M. R. - On peut parler de mariage ! D'ailleurs, certains Casques bleus épousent nos femmes dans le Sud ! La FINUL accomplit sa mission de protection de la paix dans les zones où elle est déployée, et elle fait bien son travail. Le peuple a accepté ce rôle. Nous avons avec la FINUL des discussions permanentes. Le Hezbollah ne mène pas d'actions provocatrices vis-à-vis de la FINUL. Quant à notre ravitaillement en armes, c'est quelque chose de naturel, que cela se produise devant des membres de la FINUL ou non (4). Tant qu'Israël existe, personne dans le monde ne pourra interrompre notre ravitaillement. Comprenez-nous : nous n'allons pas attaquer Israël en dehors de notre territoire, mais nous craignons toujours des offensives israéliennes. Nous n'avons aucune garantie qu'Israël ne va pas nous agresser. C'est pour cela que nous sommes toujours vigilants. Mais après leur échec lors de la guerre de 2006, les Israéliens auront besoin de beaucoup de temps pour se remettre de leur déconvenue et repasser à l'attaque...
Notes :
(1) Signé le 21 mai 2008 sous l'égide de la Ligue arabe et de l'émir du Qatar, l'accord prévoyait l'élection à la présidence de la République du général Michel Sleimane, chef de l'armée, pour succéder à Émile Lahoud, la formation d'un gouvernement d'union nationale dans lequel l'opposition disposerait d'une minorité de blocage, et l'élaboration d'une nouvelle loi électorale qui s'appliquerait lors des prochaines élections législatives de 2009.

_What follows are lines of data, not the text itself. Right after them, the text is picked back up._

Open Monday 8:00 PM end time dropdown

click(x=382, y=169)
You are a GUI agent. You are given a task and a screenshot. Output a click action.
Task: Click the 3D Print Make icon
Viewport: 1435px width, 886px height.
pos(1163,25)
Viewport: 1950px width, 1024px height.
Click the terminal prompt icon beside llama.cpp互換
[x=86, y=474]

(2) En 2008, Israéliens et Syriens ont tenu quatre rounds de négociations indirectes à Istanbul, sous l'égide de la Turquie qui joue le rôle de médiateur. Les deux délégations ne se rencontrent pas mais se font passer des messages via des diplomates turcs. Ces négociations indirectes se sont interrompues en septembre 2008 à cause de la crise politique en Israël. Les dernières négociations de paix officielles remontent à 2000. Organisées sous les auspices des États-Unis, elles avaient échoué sur l'ampleur du retrait israélien du Golan. Damas exigeait un retrait complet de ce plateau annexé par Israël en 1967, tandis que les Israéliens voulaient empêcher les Syriens d'avoir accès aux rives du lac de Tibériade, principal réservoir d'eau de l'État hébreu.
(3) Mohammed Raad fait référence à l'instrumentalisation de la question palestinienne par des pays arabes comme la Jordanie, l'Égypte, la Syrie ou le Liban. Cette instrumentalisation s'est parfois faite dans la violence comme en 1970 lors du « Septembre noir » en Jordanie qui a précipité le départ de l'OLP vers le Liban.

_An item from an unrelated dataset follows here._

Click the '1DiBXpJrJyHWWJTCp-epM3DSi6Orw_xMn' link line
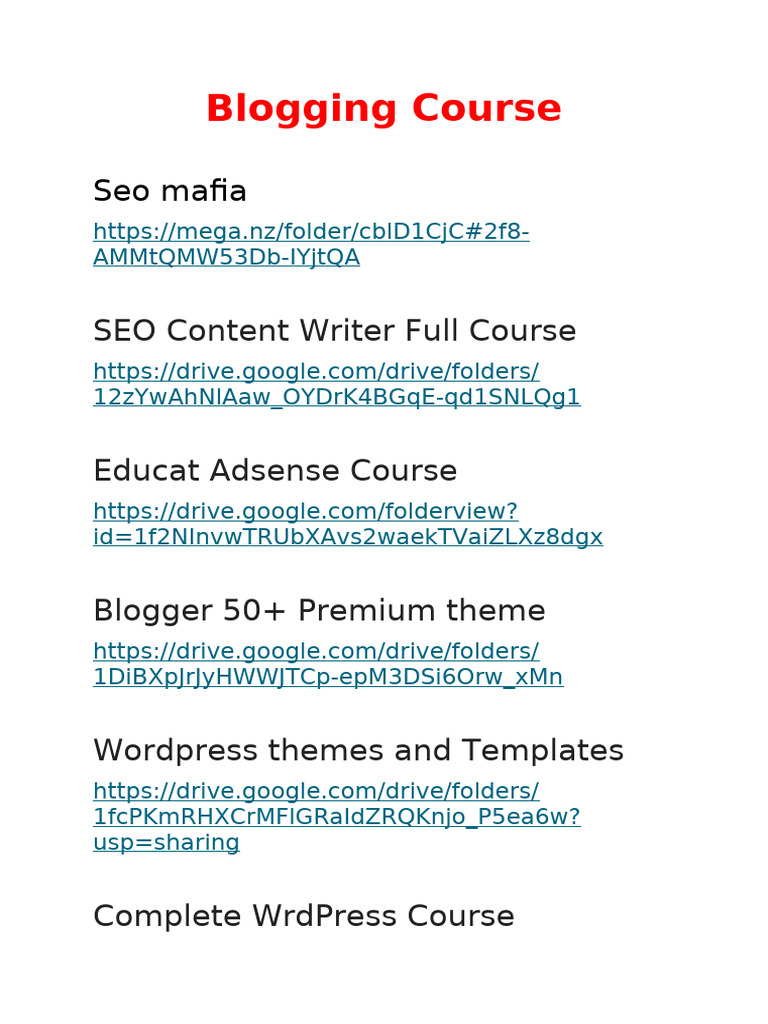Screen dimensions: 768x1024 328,678
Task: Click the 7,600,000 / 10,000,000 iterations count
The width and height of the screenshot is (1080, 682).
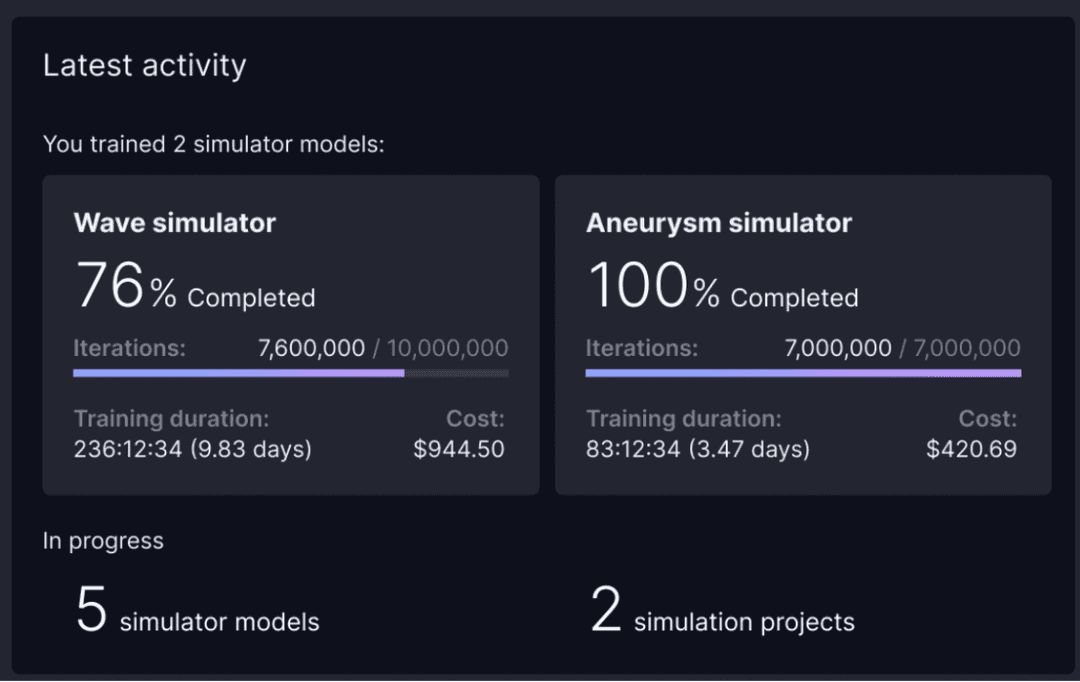Action: (x=383, y=348)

(4) La Force intérimaire des Nations unies au Liban (FINUL) est présente dans le sud du pays depuis 1978, date de la première invasion israélienne. Après la guerre de juillet-août 2006 entre Israël et le Hezbollah, le Conseil de sécurité a renforcé son contingent pour le porter de 3 600 à 15 000 hommes et a modifié son mandat originel, notamment en lui confiant la mission d'aider l'armée libanaise à contrôler la zone située entre la « ligne bleue » et le fleuve Litani afin qu'aucune arme n'y pénètre. Israël accuse régulièrement le Hezbollah de se réarmer clandestinement.